When my doctor had learned that I was going to camp, he had made me swap my vials and syringes for pen injections instead. He had said that they were smaller and less fragile to transport, it would be a lot less work for me to do at each meal and allowed me to have a less obvious interruption from normal life. And while I was grateful for the change, I felt, in that miserable moment, that it had all been for nothing: the pen injections and my mum and the nurse fighting for me… I was not alone in the fight, I had people backing me up. But there was nothing any of us could do. I was diabetic, and this fact alone was enough to exile me to the sidelines…

 

I sincerely hope that today, because or thanks to their experience with me, they know better and are able to better deal with similar situations. I am not only talking about the directors. I am talking about the council. I am talking about the kids. I am talking about their parents, who can educate and open their minds.

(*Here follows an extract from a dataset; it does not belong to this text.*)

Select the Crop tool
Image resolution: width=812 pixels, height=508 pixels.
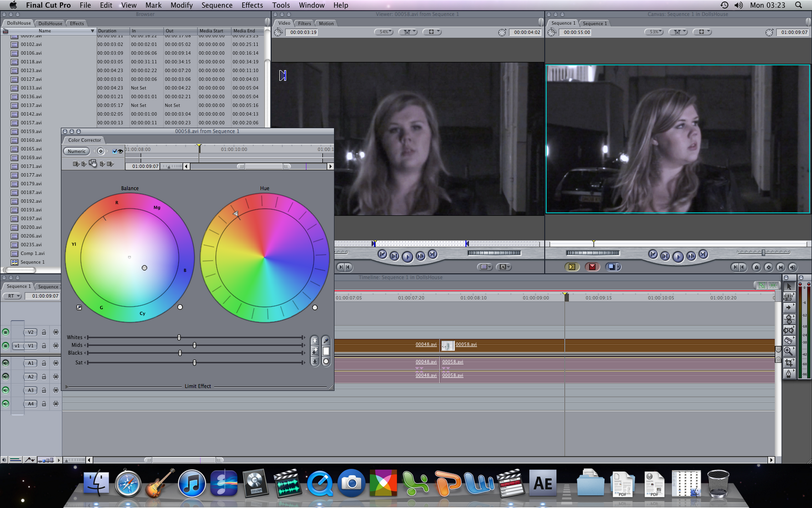coord(789,362)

I am talking about the regulations and the people behind it. Everybody is responsible. It takes a village, right?

 

(Just a parenthesis here, about regulations: do you know that I can be kept from working in the armed forces, fire and ambulance services, or as airline pilot and cabin crew. The decision is left to the employer’s discretion, meaning they can refuse to hire me just because I have T1D. That's not normal. It is unfair and it shouldn’t be enforced. At least, not like that. There should be some sort of case that we can make for ourselves to show that we have control over our disease and that we can function and that we can be in high risks situations and we can save lives and that we can. We can. We can. We can.)

 

Anyways, I will talk more about this issue another time…

 

My brothers and I were never sent back to that summer camp. My parents grudgingly boycotted the directors of the chalet and said that we would be better off anyways. So they went back to the boards and looked for ideas for the following year. And that’s how we found out about the young diabetics camps…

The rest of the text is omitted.